#### [Supplied text]
◆ ◆ ◆ ◆

# SF alternative Budget 2023 - tax proposals



## Protocol (23 Sep 2022)

See page 46 here:


			https://site.sinnfein.ie/wp-content/uploads/2022/09/SinnFeinBudget2023.pdf
		


I have a few questions, see below.






17.6 - this is a cut in income to the local councils, so it will have to be made up somewhere else.
17.10 - why newspapers?







17.12 - I think this happens in the UK?
17.13 - this means a 55% marginal income tax rate: 40 + 4 PRSI + 8 USC + 3 extra
17.15 - the employee earnings limit at 60k - does that mean you can only get tax relief on income up to 60k, surely that would hit thousands of workers, including many public servants?
17.19 - wealth tax difficult to implement in practice
17.22 - stamp duties are bad taxes, but 12.5% is crazy, surely??



The following are not costed:






DWT at 33% is just a cashflow effect, surely, as when people do their tax returns, they will either get a rebate or pay more tax on the dividends.
No. 6 = what tax-break?


----------



## AAAContributor (23 Sep 2022)

Protocol said:


> No. 6 = what tax-break?

◆ ◆ ◆ ◆

#### [Assignment]
In the forum thread, what marginal income tax rate does the first post say item 17.13 would mean? None of the rows are required for the task.

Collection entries
◆ ◆ ◆ ◆

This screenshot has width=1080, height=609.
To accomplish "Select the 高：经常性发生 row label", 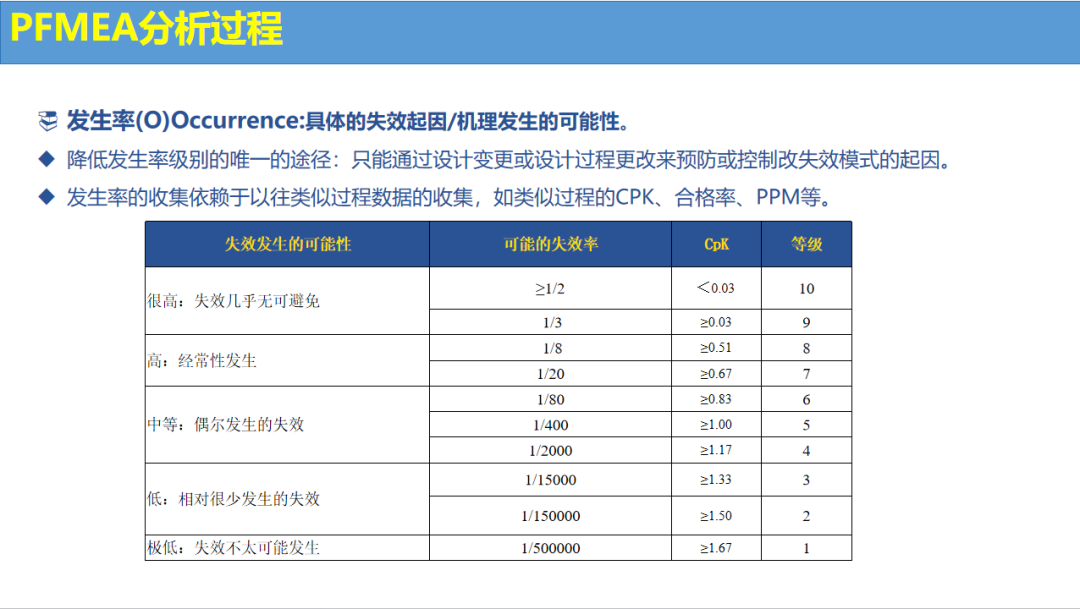I will pos(202,360).
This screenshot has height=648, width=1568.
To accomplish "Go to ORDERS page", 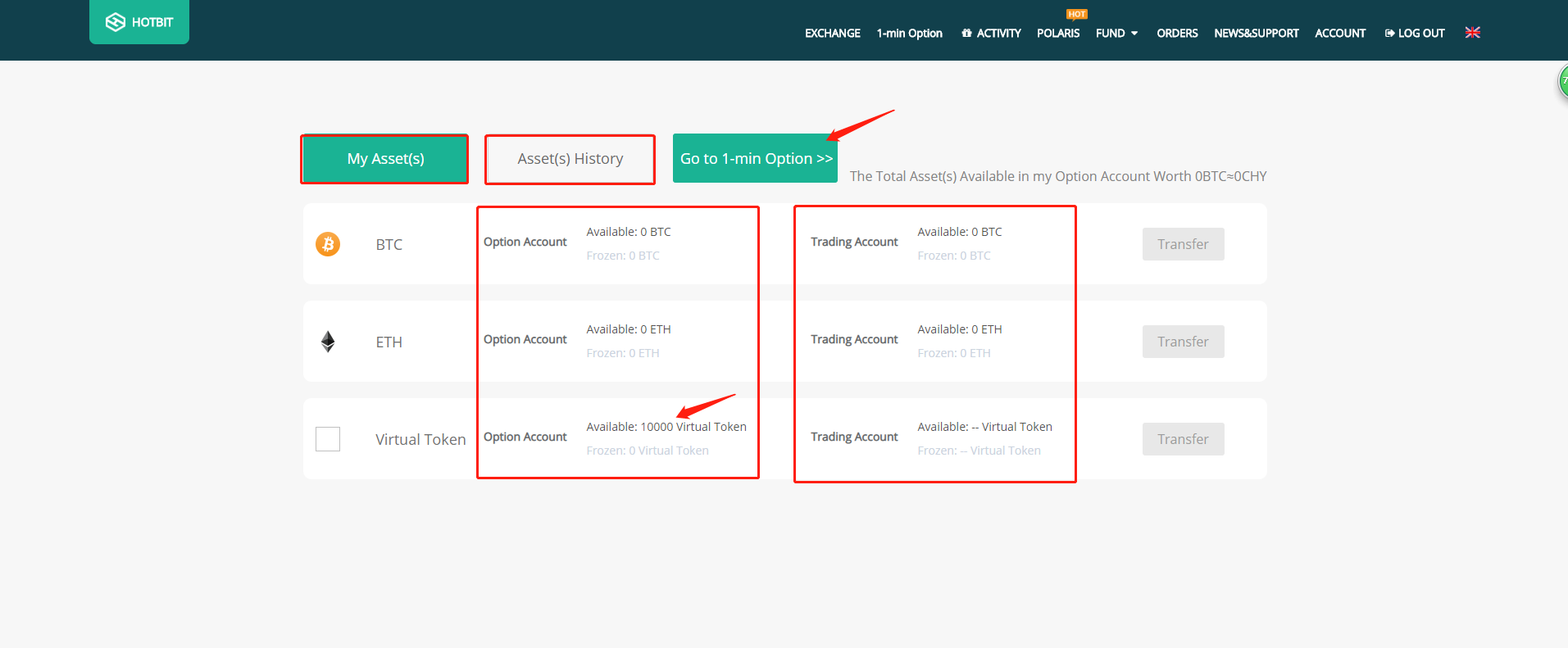I will pos(1177,34).
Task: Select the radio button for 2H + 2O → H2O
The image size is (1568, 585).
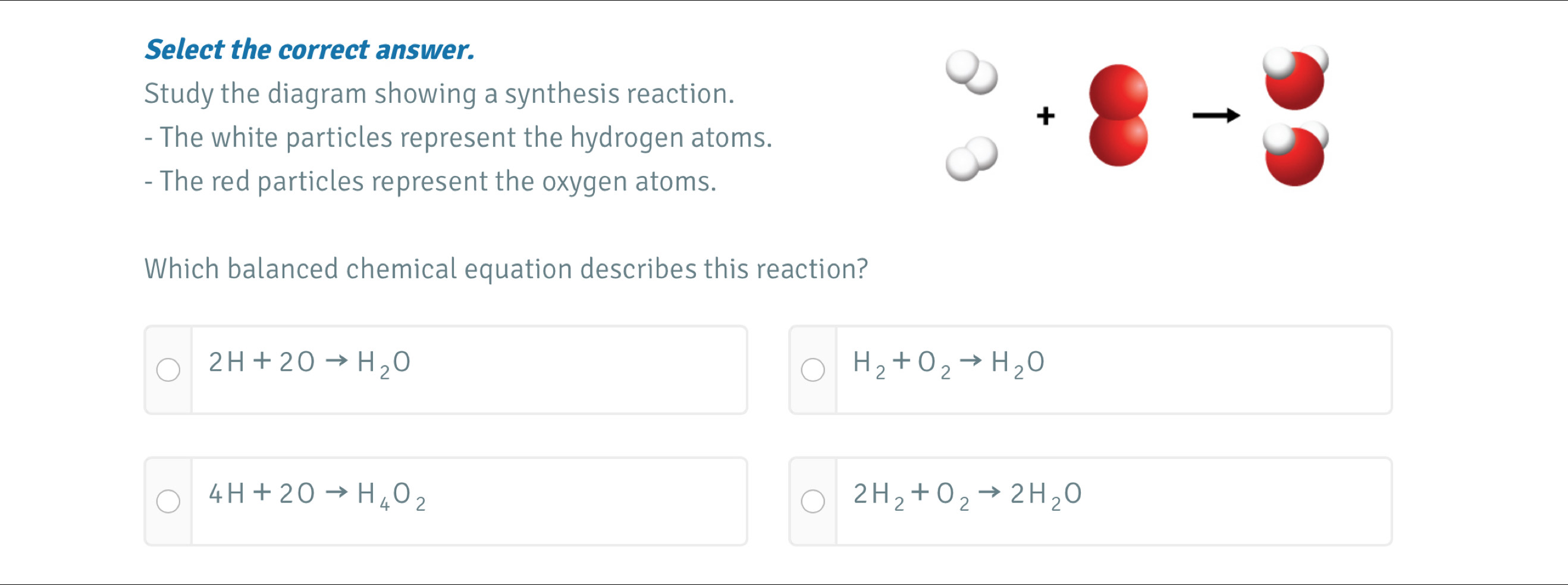Action: [168, 370]
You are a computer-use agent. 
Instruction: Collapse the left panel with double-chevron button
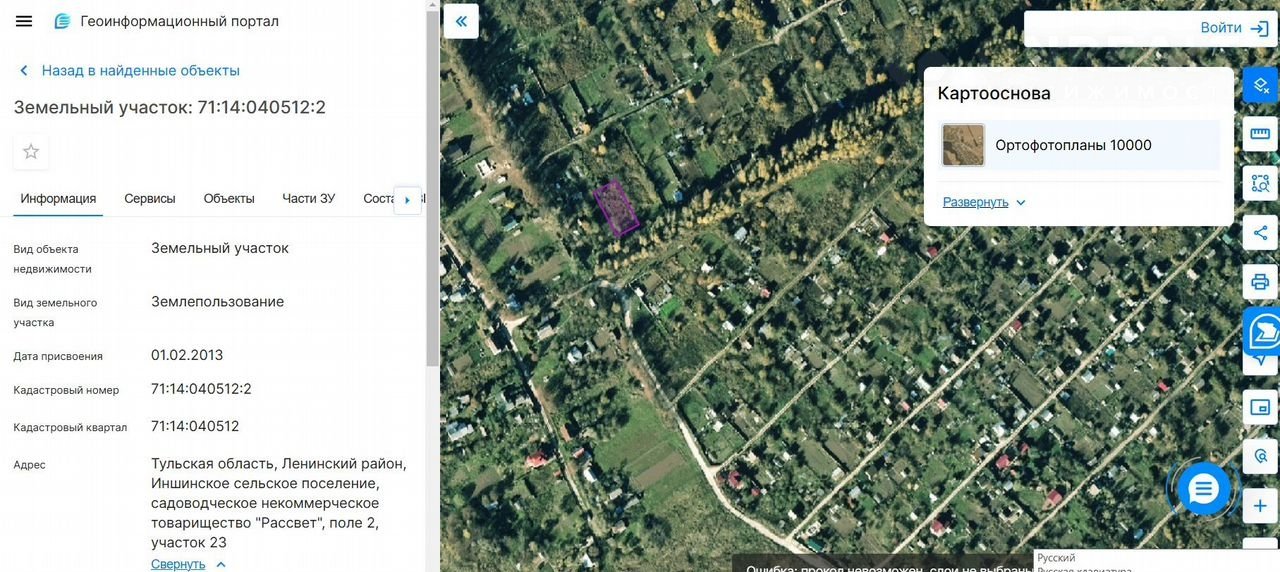[x=461, y=21]
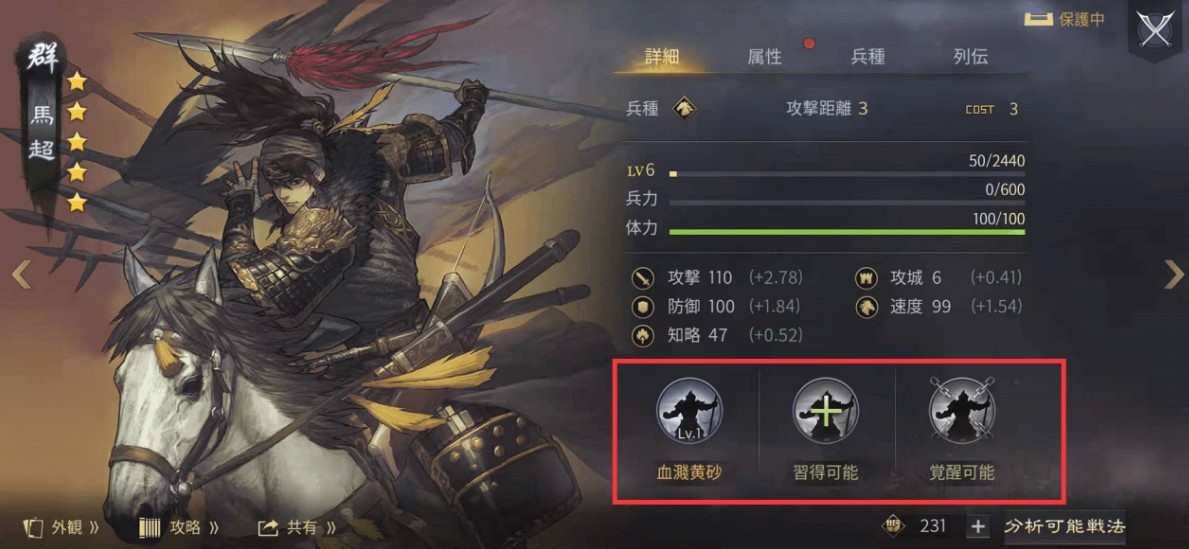This screenshot has width=1189, height=549.
Task: Click the 共有 share button
Action: (x=297, y=527)
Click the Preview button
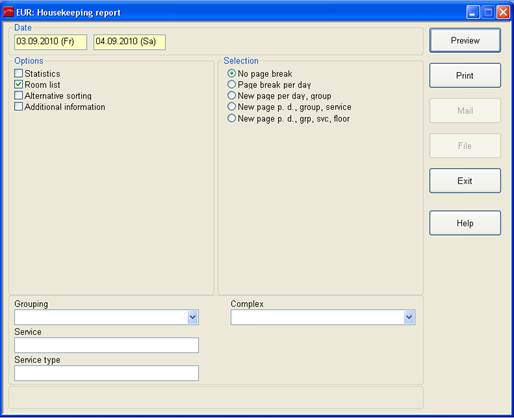This screenshot has height=418, width=514. tap(465, 40)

◆ ◆ ◆ ◆

#### [Problem solution]
A 55% marginal income tax rate (40 + 4 PRSI + 8 USC + 3 extra).